Problem to work on →
Word for word, restate the entries below, but exclude the images.

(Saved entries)
◆ ◆ ◆

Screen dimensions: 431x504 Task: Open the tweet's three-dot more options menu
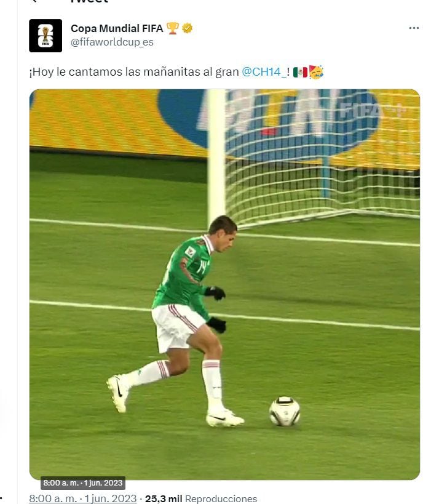pyautogui.click(x=414, y=28)
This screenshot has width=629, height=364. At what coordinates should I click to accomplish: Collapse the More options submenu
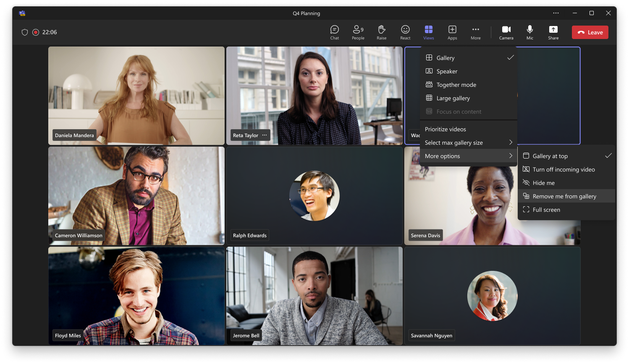pos(468,156)
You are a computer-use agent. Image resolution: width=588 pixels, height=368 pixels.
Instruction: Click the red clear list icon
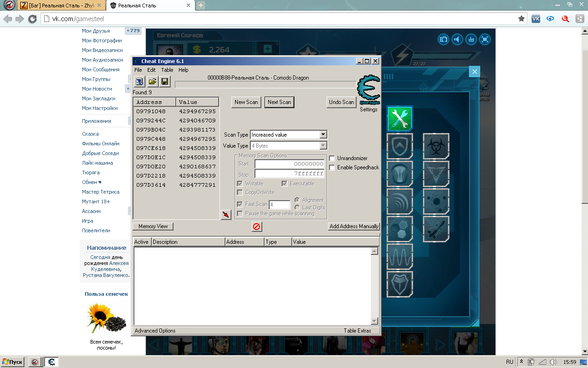pos(257,226)

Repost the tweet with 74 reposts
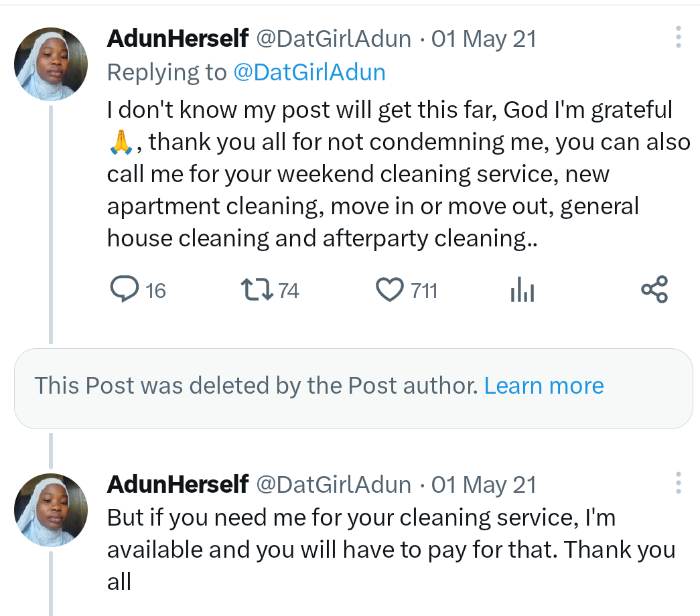[256, 290]
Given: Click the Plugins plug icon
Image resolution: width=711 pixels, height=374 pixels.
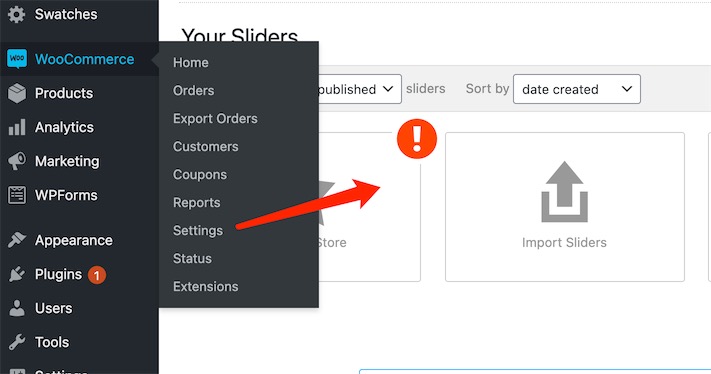Looking at the screenshot, I should (17, 274).
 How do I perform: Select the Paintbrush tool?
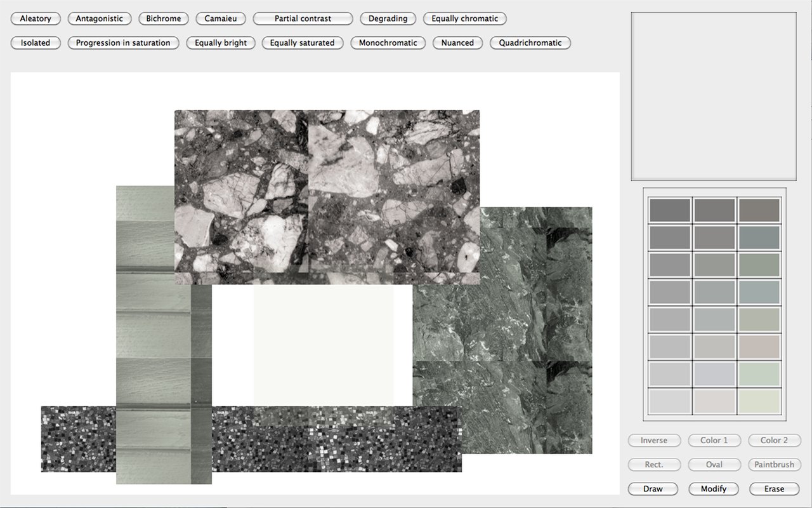point(774,464)
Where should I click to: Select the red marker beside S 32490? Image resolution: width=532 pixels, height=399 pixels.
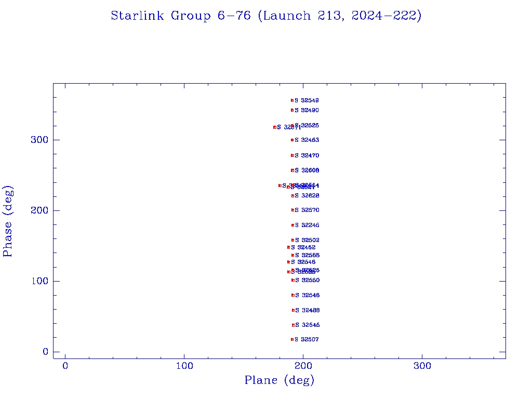click(x=292, y=110)
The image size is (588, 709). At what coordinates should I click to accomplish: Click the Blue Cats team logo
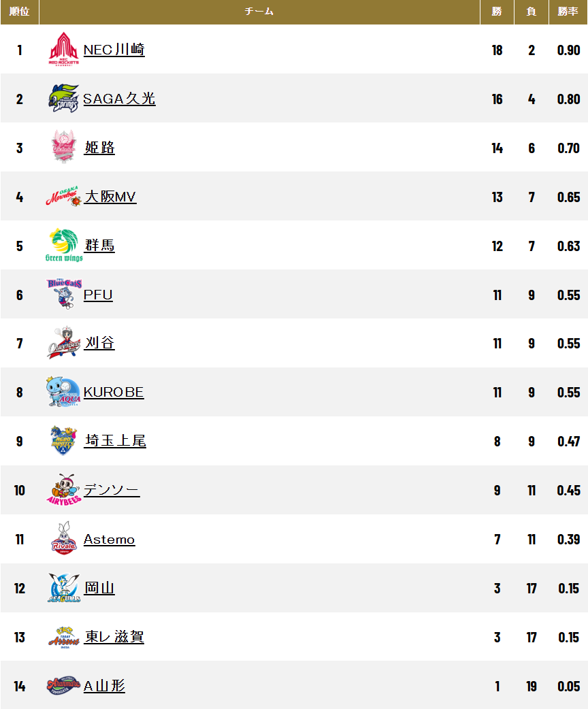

◆ ◆ ◆

Answer space →
Screen dimensions: 431x504 Task: Open the tweet's three-dot more options menu
pyautogui.click(x=414, y=28)
This screenshot has width=629, height=364. At what coordinates should I click to accomplish: Collapse the More options submenu
pos(468,156)
You are a computer-use agent. Image resolution: width=588 pixels, height=368 pixels.
Instruction: Click the red clear list icon
pos(257,226)

Repost the tweet with 74 reposts
[256, 290]
Given: Click the Plugins plug icon
Image resolution: width=711 pixels, height=374 pixels.
Looking at the screenshot, I should (17, 274).
 How do I perform: Select the Paintbrush tool?
point(774,464)
Where should I click to: Select the red marker beside S 32490? Image resolution: width=532 pixels, height=399 pixels.
click(x=292, y=110)
The image size is (588, 709). At what coordinates should I click to accomplish: Click the Blue Cats team logo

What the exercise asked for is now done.